What he said: In Islington – I kid you not I have seen it with my own eyes – they [Labour] like kids to run races where nobody actually wins; and I have to tell you I don’t believe that is a good preparation for life, let alone for the Olympic games.

What he meant: I kid you; my eyes have seen no such thing; but it is the kind of happy myth that audiences like this lap up, and it has the advantage as some chap in my office, Cummings I think his name was, said, that it drives the Labour Party demented as they spend days pointing out that it is just not true.

What he said: The economic theory behind levelling up … is contained in the insight of Wilfredo Pareto, a 19th-century Italian figure who floated from the cobwebbed attic of my memories: that there are all kinds of improvements you can make to people’s lives, he said, without diminishing anyone else.

What he meant: He was a magician with a magic money tree and he made everyone happy.

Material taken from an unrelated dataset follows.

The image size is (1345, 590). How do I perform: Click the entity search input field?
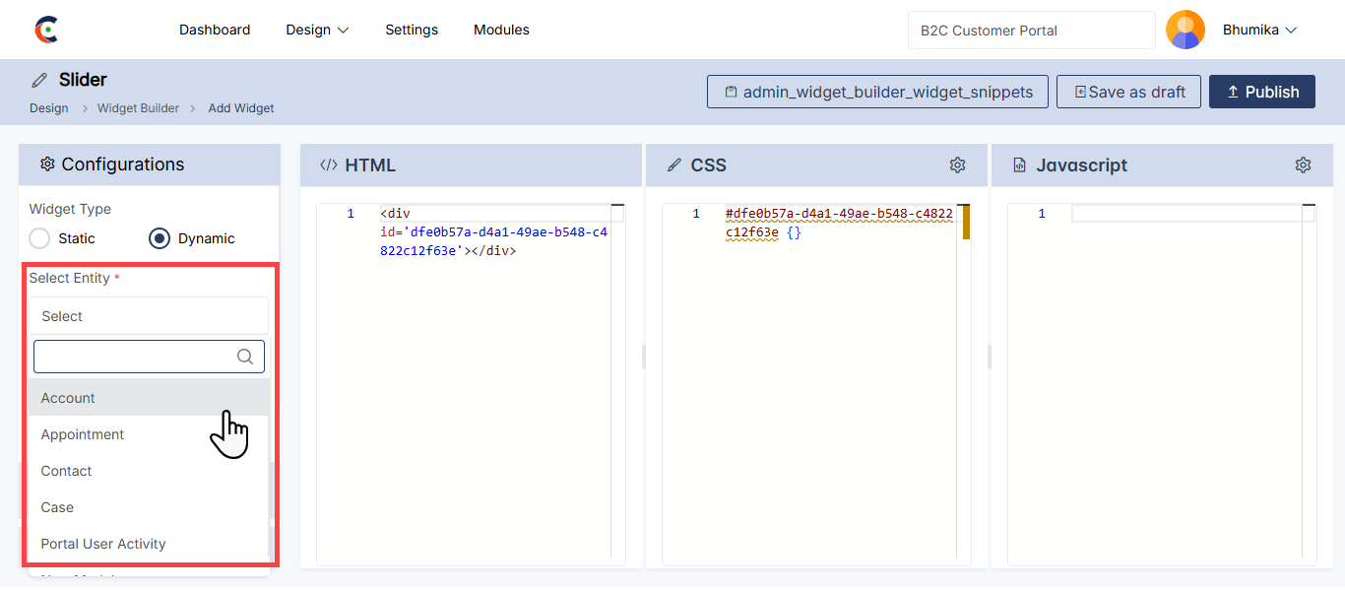tap(133, 357)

The original deluded optimist.

What he said: Rishi will I am sure confirm this.

What he meant: I can tell by the look on the chancellor’s face that he knows perfectly well that Pareto was just as likely to be about how the rich can get richer without the poor getting poorer. But let’s stick with “everyone shall have prizes” .

What he said: We are going to re-wild parts of the country and consecrate a total of 30 per cent to nature.

What he meant: Hullo clouds, hullo sky. Cheer up everybody.

What he said: I know that there are some who now tell us that we are ungenerous and unfeeling in our attempts to control our borders, and I say – don’t give me that: this is the government that stood up to China and announced that we would provide a haven for British overseas nationals in Hong Kong (30,000 have already applied) and I am really proud to be part of a Conservative government that will welcome 20,000 Afghans, people who risked their lives to guide us and translate for us.

What he meant: Tough immigration control is a vote winner.

What he said: There is no happiness like taking a set of keys and knowing that the place is yours.

What he meant: And it has been denied to more people than ever before. I haven’t got a plan to do anything about it, but we’ve got rid of that ghastly lot who were in charge before 2019, and I can do a joke about being allowed to paint my front door any colour I like as long as it is black.

What he said: We need to remember why and how we have been able to back people through this pandemic at all: it was because we Conservatives fixed the economy.

What he meant: Some useless people in the Pre-Boris Party relied on a broken economic model involving uncontrolled immigration, but it worked quite well and made the UK the job-creation wonder of the world. Where was I? Happy stuff. Words.

What he said: We are going to use our Brexit freedoms to do things differently.

What he meant: Or the same. Depends what you want, really.

What he said: A country that is proud to be a trailblazer, to judge people not by where they come from, but by their spirit, and by what is inside them. That is the spirit that is the same across this country in every town and village and city that can be found in the hearts and minds of kids growing up everywhere and that is the spirit we are going to unleash.

What he meant: Is that enough words yet?